- Opening Delimiter -

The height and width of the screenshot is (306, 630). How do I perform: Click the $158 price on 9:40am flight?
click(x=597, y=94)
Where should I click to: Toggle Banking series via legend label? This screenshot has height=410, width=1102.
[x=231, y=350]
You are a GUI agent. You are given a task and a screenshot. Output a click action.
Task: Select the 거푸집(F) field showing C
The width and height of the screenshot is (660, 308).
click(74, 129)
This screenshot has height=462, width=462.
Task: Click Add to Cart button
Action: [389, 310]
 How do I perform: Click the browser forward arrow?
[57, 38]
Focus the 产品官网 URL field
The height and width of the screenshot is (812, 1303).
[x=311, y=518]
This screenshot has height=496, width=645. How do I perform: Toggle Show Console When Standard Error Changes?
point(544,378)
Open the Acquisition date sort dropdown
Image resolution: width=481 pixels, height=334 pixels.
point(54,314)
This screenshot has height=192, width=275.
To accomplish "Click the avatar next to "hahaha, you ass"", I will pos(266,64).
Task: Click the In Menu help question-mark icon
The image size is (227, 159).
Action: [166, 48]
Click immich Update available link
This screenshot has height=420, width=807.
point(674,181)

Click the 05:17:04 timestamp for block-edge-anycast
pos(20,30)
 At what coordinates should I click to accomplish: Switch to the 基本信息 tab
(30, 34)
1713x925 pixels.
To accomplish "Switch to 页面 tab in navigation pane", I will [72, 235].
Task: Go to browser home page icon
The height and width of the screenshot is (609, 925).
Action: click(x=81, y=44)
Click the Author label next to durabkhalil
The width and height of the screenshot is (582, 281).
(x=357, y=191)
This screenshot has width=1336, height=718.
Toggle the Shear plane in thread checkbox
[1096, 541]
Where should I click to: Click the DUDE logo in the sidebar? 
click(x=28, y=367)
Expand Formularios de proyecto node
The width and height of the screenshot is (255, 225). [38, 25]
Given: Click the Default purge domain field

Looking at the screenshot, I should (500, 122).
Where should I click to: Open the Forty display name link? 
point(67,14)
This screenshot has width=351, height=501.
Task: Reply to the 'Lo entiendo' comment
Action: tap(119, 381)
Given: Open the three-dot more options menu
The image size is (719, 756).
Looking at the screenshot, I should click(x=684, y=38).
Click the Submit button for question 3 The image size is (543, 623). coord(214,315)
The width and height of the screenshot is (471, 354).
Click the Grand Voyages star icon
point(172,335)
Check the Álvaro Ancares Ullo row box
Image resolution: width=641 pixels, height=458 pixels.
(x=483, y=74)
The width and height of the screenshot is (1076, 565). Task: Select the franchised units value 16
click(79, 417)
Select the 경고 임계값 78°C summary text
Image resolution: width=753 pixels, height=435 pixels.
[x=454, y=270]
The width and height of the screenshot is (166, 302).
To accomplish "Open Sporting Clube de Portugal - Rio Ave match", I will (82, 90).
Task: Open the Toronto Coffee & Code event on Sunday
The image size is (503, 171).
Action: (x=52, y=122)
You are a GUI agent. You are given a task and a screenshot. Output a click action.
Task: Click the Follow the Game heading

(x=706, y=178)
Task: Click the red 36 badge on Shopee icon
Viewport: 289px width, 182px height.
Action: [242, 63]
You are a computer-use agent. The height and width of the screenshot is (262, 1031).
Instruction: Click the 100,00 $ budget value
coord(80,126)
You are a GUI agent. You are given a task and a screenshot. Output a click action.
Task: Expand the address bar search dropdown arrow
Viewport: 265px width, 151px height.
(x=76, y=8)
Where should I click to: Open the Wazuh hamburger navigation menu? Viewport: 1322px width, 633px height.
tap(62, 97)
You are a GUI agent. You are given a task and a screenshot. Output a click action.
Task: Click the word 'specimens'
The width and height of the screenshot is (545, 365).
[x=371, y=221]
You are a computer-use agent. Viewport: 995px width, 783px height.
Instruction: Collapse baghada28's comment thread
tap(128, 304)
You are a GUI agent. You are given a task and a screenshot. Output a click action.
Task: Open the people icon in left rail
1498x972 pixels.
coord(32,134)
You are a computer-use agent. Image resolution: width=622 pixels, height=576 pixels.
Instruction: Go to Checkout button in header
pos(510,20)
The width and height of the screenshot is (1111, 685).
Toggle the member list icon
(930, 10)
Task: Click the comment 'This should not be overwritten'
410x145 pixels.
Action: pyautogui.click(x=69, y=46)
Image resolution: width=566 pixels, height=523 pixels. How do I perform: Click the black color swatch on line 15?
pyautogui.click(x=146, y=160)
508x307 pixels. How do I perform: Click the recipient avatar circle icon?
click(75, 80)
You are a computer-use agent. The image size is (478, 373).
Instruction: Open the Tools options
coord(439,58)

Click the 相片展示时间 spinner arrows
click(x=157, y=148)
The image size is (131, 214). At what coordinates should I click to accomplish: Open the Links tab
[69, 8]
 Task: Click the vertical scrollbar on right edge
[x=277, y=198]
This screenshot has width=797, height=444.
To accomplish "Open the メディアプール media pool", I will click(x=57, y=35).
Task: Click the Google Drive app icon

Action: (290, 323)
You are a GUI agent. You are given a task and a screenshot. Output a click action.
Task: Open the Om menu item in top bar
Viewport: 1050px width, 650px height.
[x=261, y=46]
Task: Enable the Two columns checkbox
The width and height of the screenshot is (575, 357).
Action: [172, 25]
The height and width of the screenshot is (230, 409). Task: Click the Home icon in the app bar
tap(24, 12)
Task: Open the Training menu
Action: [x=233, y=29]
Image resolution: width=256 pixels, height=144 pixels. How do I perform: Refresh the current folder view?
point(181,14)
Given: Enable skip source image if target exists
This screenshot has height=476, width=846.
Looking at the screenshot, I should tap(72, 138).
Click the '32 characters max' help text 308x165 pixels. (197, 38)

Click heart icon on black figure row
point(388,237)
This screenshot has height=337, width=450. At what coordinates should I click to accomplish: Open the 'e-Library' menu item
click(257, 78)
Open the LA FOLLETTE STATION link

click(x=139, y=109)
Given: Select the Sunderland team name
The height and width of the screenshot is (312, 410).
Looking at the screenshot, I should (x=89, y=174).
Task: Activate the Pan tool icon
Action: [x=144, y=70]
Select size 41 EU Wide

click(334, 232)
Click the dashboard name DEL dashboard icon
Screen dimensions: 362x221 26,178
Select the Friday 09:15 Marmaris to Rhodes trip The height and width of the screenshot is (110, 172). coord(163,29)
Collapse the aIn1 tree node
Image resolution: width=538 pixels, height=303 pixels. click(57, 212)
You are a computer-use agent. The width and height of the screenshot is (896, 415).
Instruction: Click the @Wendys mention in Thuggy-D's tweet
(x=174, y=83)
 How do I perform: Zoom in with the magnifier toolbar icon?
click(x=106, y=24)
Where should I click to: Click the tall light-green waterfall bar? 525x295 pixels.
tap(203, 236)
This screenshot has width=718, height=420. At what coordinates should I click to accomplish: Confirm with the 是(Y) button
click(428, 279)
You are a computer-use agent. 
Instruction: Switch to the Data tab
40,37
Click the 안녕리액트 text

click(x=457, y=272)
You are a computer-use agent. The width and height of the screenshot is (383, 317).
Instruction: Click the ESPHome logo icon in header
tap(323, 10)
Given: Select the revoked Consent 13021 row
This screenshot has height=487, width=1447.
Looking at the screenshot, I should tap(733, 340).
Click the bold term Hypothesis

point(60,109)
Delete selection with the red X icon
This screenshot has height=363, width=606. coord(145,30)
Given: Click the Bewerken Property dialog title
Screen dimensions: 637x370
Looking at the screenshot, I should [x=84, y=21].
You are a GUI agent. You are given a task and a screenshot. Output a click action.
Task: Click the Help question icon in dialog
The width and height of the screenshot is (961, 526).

- Closing Delimiter -

● **YOUR INSTRUCTIONS**: Using the listing above, report each line that mentions the word "Enable".

● **SOLUTION TO THE PROBLEM**:
Task: Enable the Two columns checkbox
Given: Enable skip source image if target exists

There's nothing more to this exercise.